Antidepressants have got quite a bad reputation. Whereas someone with a sore head wouldn’t think twice about taking a Tylenol, those with a debilitating mental illness are somehow expected to carry on with their everyday lives whilst slipping further and further down what feels like a bottomless black pit. The stigma attached to medication, and some of the harmful information that is routinely circulated about it, not only leads to people refusing to take it, but even to some refusing to inquire about them altogether. The truth is that while certain antidepressants do have side-effects (which you can discuss with your doctor) they are commonly minimal, and do not outweigh the great deal of good they can do for you.
But will the meds turn you into a zombie? Absolutely not.
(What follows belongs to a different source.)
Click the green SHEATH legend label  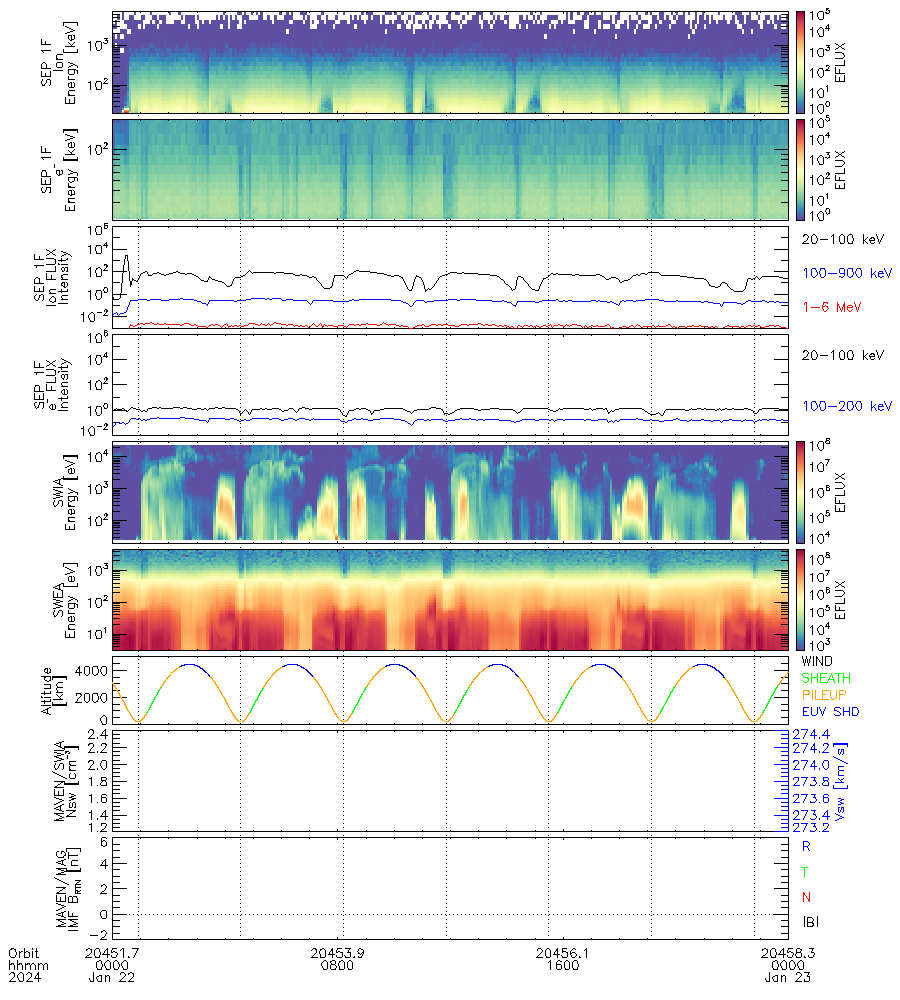[x=826, y=679]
The common misconception with antidepressants is that those who take them will become a walking, dribbling vegetable, with incomprehensible slurred speech and all the charisma of a particularly damp towel. This is not the case. Your personality will not undergo a spontaneous and unwanted makeover whilst you’re popping those pills, but rather it will quell your negative thoughts and help you to embrace a better quality of life. People often regard reverting to medication as an act of “surrendering” to the depression but, again, this is wrong – the person who simply carries on going, fighting depression every day and not seeking help is giving up by failing to help themselves.
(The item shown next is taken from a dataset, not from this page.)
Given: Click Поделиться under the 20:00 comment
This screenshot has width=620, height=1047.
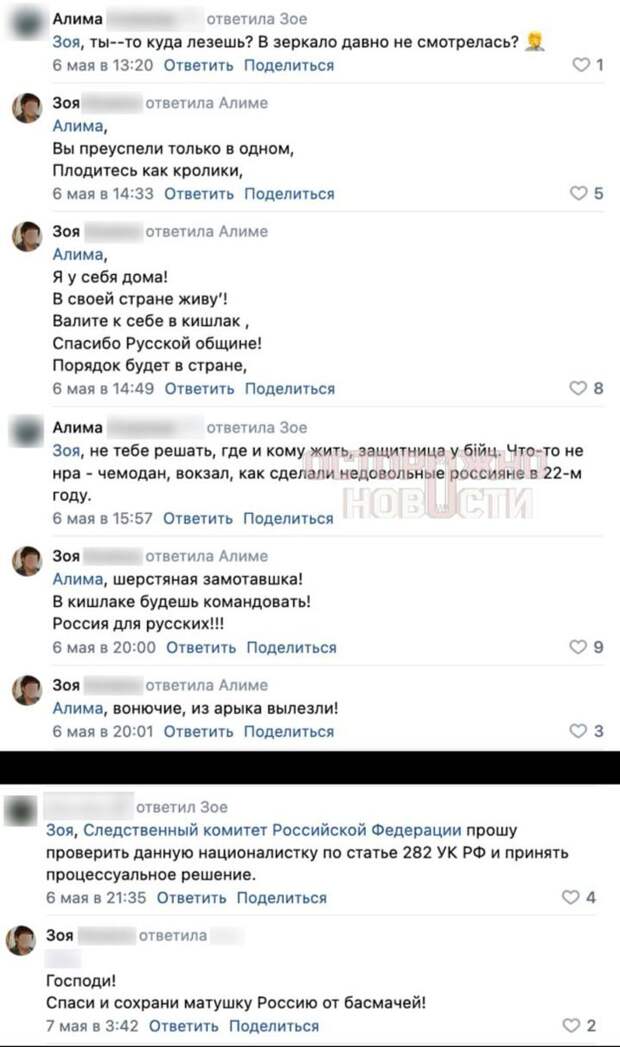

So what of those closest to you? What impact will your depression have on them? Unfortunately, this is impossible to say. Perhaps you’ve got a tight-knit group of family and friends who will band together to help you through your time of difficulty, or perhaps you feel as though you’ve got no one to turn to in order to lighten the load. Perhaps you worry that talking about your depression will drive your loved ones away from you.The biggest problem you’ll likely face in dealing with your depression is the lack of awareness there is regarding the condition. For most, even discussing mental illness is too difficult and therefore it is regarded as a taboo subject, which absolutely does not help those who suffer from it. This is largely due to many not vocalizing their suffering with the condition out of fear of being ostracized, marginalized or ridiculed. The various stigmas attached to depression will only be broken when more people are comfortable with allowing others to see their vulnerabilities, but you should know that 1 in 4 people suffer with mental health problems at some point in their lives – and those are only the ones who admit to it. You’re not crazy, and you’re not alone.
So where do you go from here? You see your doctor, tell them about your depression and ask to be put on a waiting list to see a Cognitive Behavioral Therapist/go on medication. You take a look at your lifestyle, examine the facets of it that you do not like and, if possible, seek to change them. You talk to your family, your friends, discuss your problems and hope they understand. Or, you do none of these things, at least not yet. Your depression may have sapped you of your motivation and led you to believe that attempting to get out of bed is a hopeless task, but just know that when you do find the energy to do so, you have plenty of options to help you through this. Don’t be afraid.